Network attacks are becoming increasingly complex, targeted and dangerous. System administrators have to review enormous network event log files every day to monitor those threats. Security visualization systems allow administrators to perceive essential trends and patterns among all this data, in order to successfully detect and investigate intrusions. Optimizing the effectiveness of these visualizations is clearly important, but is there a way to accurately assess the performance of a visualization system?

Sharafaldin et al. developed a new evaluation framework to facilitate the assessment and performance evaluation of security visualization systems. Building on Shiravi et al.’s previous review and categorization efforts, they provide an updated and improved classification of visualization systems and propose a new network attacks taxonomy. The authors also surveyed 26 network security visualization papers published between 2012 and 2018, assessing the systems they proposed according to their new evaluation framework.

The authors’ proposed taxonomy is based on the Common Attack Patterns and Enumeration (CAPEC) model, divided into categories of passive and active attacks. They classify each of the 26 recent papers and their visualization systems into 9 use cases: host/server monitoring, internal/external monitoring, attack patterns, routing behavior, intrusion detection systems (IDS) monitoring, configuration visualization, stenography visualization (depicting communication anomalies to discover hidden messages), proxy server monitoring and encrypted traffic monitoring.
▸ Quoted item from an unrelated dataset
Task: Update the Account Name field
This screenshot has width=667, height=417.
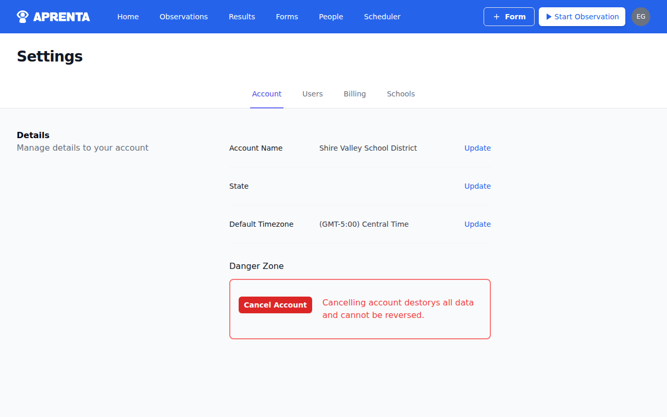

The authors identified many issues by applying their evaluation framework to existing security visualization tools. Systems presented in papers are often hard to test and implement in a real-world setting because they usually lack detailed technical documentation. More than 80% of the surveyed systems used a single data source, which is typically insufficient. Importing and exporting data from visualization systems is also often difficult. Very few systems leverage big data frameworks, even though conventional log processing technologies have been shown to be inefficient. Visualization systems are too often developed and evaluated based on usability studies far removed from real users and real data. Another problem could be the lack of publicly accepted dataset benchmarks, allowing for the comparison of reported results.

These problems could lead the industry to believe that visualization is not useful for solving its challenges. This new evaluation framework can be used by individuals and organizations to choose the visualization system that best fits their needs. It could also lead to the improved design of visualizations by highlighting flaws within systems.

Current security event visualization systems could be improved in terms of their interaction with human capacities and use of big data analysis.